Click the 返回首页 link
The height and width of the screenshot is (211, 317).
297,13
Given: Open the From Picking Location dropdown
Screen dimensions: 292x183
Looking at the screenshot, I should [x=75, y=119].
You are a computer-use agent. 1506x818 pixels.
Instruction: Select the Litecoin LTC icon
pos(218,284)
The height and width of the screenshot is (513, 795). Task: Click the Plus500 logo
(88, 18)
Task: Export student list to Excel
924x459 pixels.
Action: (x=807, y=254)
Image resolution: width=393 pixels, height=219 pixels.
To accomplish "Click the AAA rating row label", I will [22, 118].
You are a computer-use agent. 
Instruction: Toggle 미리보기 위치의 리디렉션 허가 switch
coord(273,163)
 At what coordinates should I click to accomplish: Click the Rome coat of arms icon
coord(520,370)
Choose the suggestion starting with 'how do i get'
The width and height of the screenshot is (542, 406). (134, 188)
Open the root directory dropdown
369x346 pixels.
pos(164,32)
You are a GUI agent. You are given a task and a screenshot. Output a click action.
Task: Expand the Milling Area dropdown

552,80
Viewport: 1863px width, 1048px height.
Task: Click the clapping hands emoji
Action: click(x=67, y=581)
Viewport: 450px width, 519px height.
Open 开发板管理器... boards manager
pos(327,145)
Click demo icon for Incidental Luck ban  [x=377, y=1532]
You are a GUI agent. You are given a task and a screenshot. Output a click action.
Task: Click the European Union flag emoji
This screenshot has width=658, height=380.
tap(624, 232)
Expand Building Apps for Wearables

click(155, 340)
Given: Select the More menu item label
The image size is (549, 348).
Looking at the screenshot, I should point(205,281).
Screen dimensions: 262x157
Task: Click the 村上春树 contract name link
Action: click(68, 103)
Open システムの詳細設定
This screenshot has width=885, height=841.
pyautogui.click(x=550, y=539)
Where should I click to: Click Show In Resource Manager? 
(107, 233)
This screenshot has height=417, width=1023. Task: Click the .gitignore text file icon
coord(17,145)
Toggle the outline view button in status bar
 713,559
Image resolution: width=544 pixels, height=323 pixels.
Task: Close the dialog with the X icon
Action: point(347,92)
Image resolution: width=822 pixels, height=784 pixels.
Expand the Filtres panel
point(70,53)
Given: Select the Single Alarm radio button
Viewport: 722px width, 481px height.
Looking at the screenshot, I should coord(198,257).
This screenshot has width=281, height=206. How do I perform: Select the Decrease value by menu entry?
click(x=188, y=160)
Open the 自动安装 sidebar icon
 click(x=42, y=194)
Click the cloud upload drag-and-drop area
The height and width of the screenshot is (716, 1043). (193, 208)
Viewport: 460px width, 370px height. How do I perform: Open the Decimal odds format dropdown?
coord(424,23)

⁂

» **Exercise objective**
All of the records must be retyped exactly as they are.

» **Solution for this exercise**
Click the 返回首页 link
The height and width of the screenshot is (211, 317).
297,13
Given: Open the From Picking Location dropdown
Screen dimensions: 292x183
Looking at the screenshot, I should [x=75, y=119].
You are a computer-use agent. 1506x818 pixels.
Instruction: Select the Litecoin LTC icon
pos(218,284)
The height and width of the screenshot is (513, 795). Task: Click the Plus500 logo
(88, 18)
Task: Export student list to Excel
924x459 pixels.
Action: (x=807, y=254)
Image resolution: width=393 pixels, height=219 pixels.
To accomplish "Click the AAA rating row label", I will [22, 118].
You are a computer-use agent. 
Instruction: Toggle 미리보기 위치의 리디렉션 허가 switch
coord(273,163)
 At what coordinates should I click to accomplish: Click the Rome coat of arms icon
coord(520,370)
Choose the suggestion starting with 'how do i get'
The width and height of the screenshot is (542, 406). (134, 188)
Open the root directory dropdown
369x346 pixels.
pos(164,32)
You are a GUI agent. You are given a task and a screenshot. Output a click action.
Task: Expand the Milling Area dropdown

552,80
Viewport: 1863px width, 1048px height.
Task: Click the clapping hands emoji
Action: click(x=67, y=581)
Viewport: 450px width, 519px height.
Open 开发板管理器... boards manager
pos(327,145)
Click demo icon for Incidental Luck ban  [x=377, y=1532]
You are a GUI agent. You are given a task and a screenshot. Output a click action.
Task: Click the European Union flag emoji
This screenshot has width=658, height=380.
tap(624, 232)
Expand Building Apps for Wearables

click(155, 340)
Given: Select the More menu item label
The image size is (549, 348).
Looking at the screenshot, I should point(205,281).
Screen dimensions: 262x157
Task: Click the 村上春树 contract name link
Action: click(68, 103)
Open システムの詳細設定
This screenshot has width=885, height=841.
pyautogui.click(x=550, y=539)
Where should I click to: Click Show In Resource Manager? 
(107, 233)
This screenshot has height=417, width=1023. Task: Click the .gitignore text file icon
coord(17,145)
Toggle the outline view button in status bar
 713,559
Image resolution: width=544 pixels, height=323 pixels.
Task: Close the dialog with the X icon
Action: point(347,92)
Image resolution: width=822 pixels, height=784 pixels.
Expand the Filtres panel
point(70,53)
Given: Select the Single Alarm radio button
Viewport: 722px width, 481px height.
Looking at the screenshot, I should coord(198,257).
This screenshot has width=281, height=206. How do I perform: Select the Decrease value by menu entry?
click(x=188, y=160)
Open the 自动安装 sidebar icon
 click(x=42, y=194)
Click the cloud upload drag-and-drop area
The height and width of the screenshot is (716, 1043). (193, 208)
Viewport: 460px width, 370px height. How do I perform: Open the Decimal odds format dropdown?
coord(424,23)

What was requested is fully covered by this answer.